NEW RULES FOR MARRIAGE

April 24, 2012 § 4 Comments

Governor Bryant signed into law SB 2851, which makes some sweeping changes in how one applies for and obtains a marriage license in Mississippi. You can read the new law here for yourself.

The law, which takes effect July 1, 2012, changes much of MCA § 93-1-5. The new law clarifies the age limitations to provide that any male 17 years and older, and any female 15 years and older, may apply for a marriage license, provided that they have parental consent or have an order of a circuit, chancery or county court judge waiving the requirement.

Other changes: the three-day waiting period is eliminated, as is the requirement for a blood test for syphilis. You may not obtain a marriage license if it appears to the circuit clerk that you are intoxicated, or are suffering from mental illness or intellectual disability to the extent that you do not understand the nature and consequences of the application for a marriage license (there’s a lot I could say about this last provision, but I’ll let it go for now).

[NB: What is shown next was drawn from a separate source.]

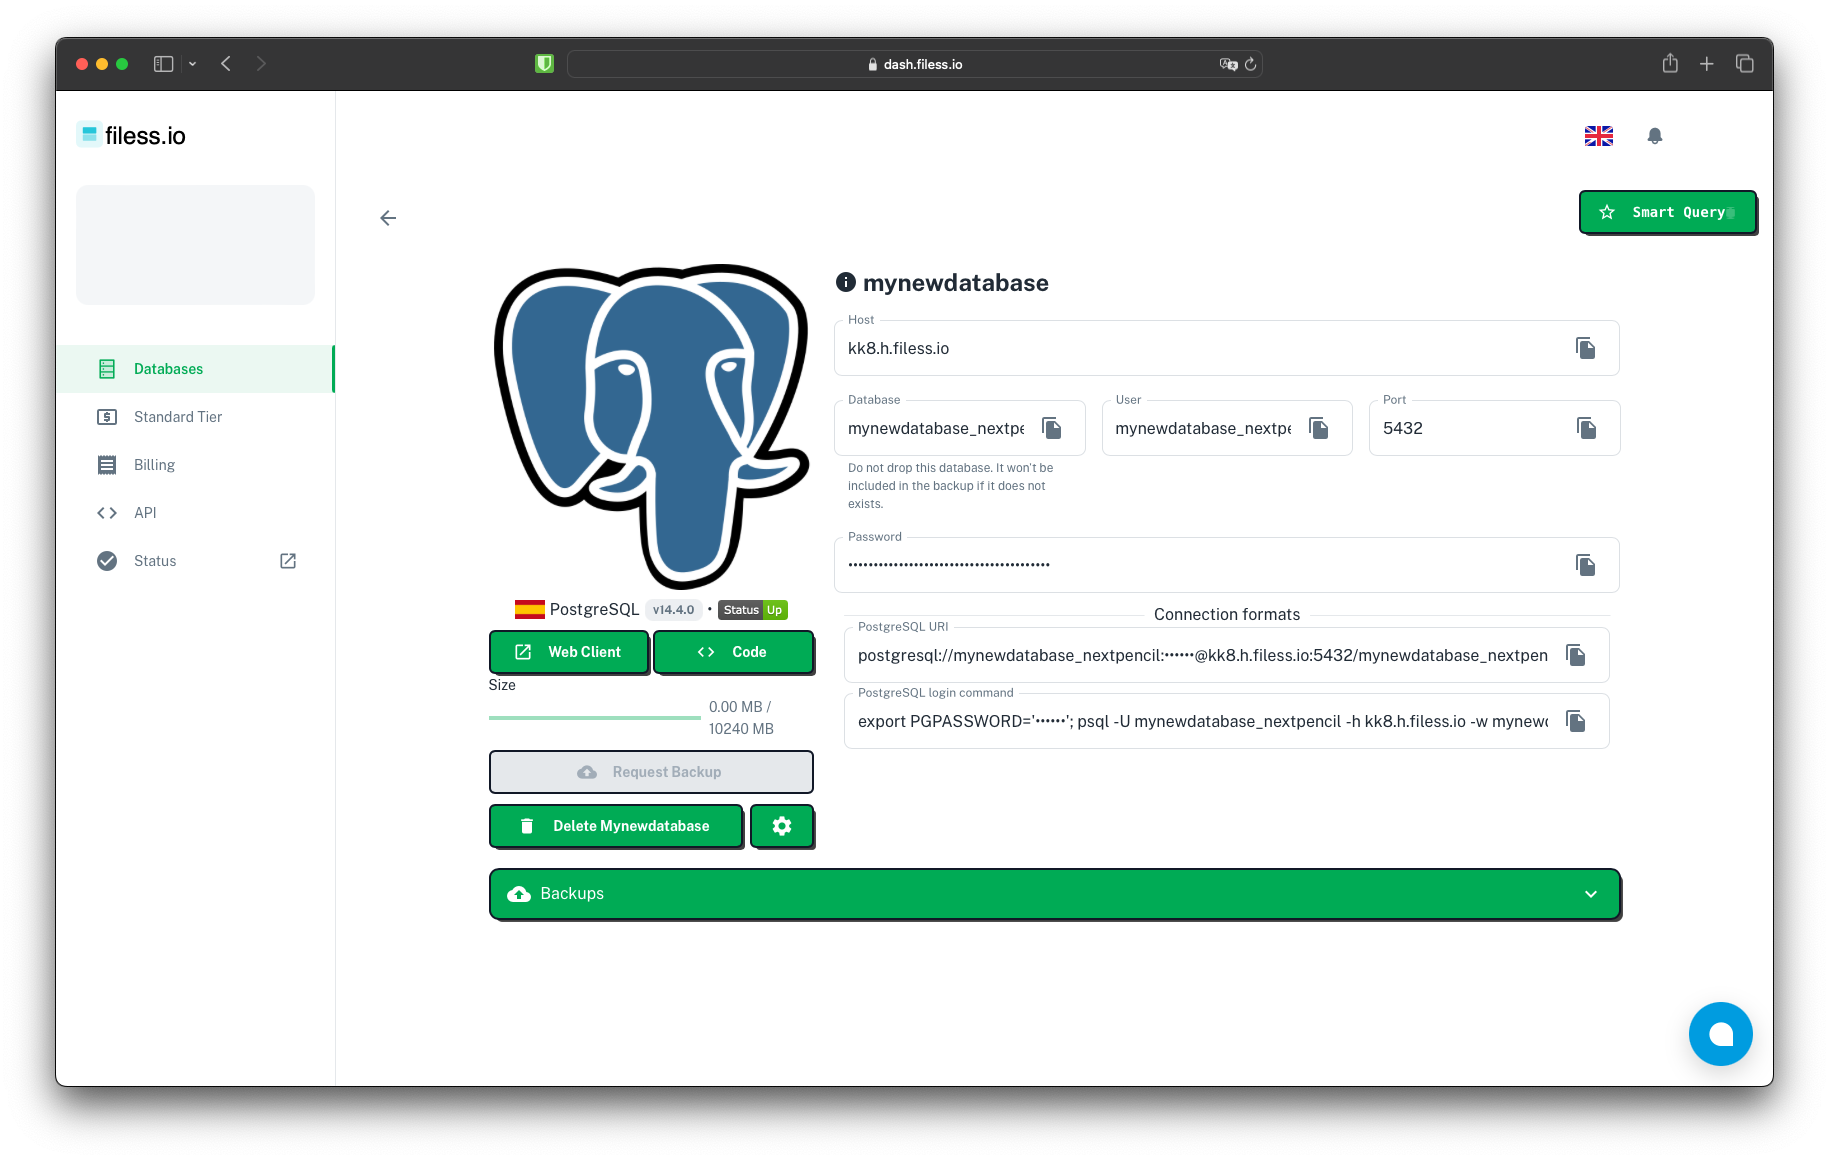Image resolution: width=1829 pixels, height=1160 pixels.
Task: Open database settings gear icon
Action: (782, 826)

MCA § 93-1-7 is repealed. That is the section that provided the right of “any interested party” to contest issuance of a marriage license.

The biggest change here, of course, is elimination of the waiting period and blood test. Those two requirements in combination sent many a couple here in east Mississippi scurrying off to Alabama to tie the knot on impulse. Now they have no reason to run off somewhere else.  

What impact will this have on the divorce rate? Too soon to say for sure. My own purely opinionated, unscientific guess is that most marriages that are entered into without much thought and reflection beforehand are marriages that don’t last too long. That being said, I don’t think the three-day waiting period accomplished much in the way of time for thought and reflection anyway. Besides, for couples who are “hotter than a pepper sprout,” like the song says, could hop over the line to Alabama and “get married in a fever” no matter what Mississippi law required. All in all, I think these changes eliminate some requirements that were outmoded in the 21st century and we can do without.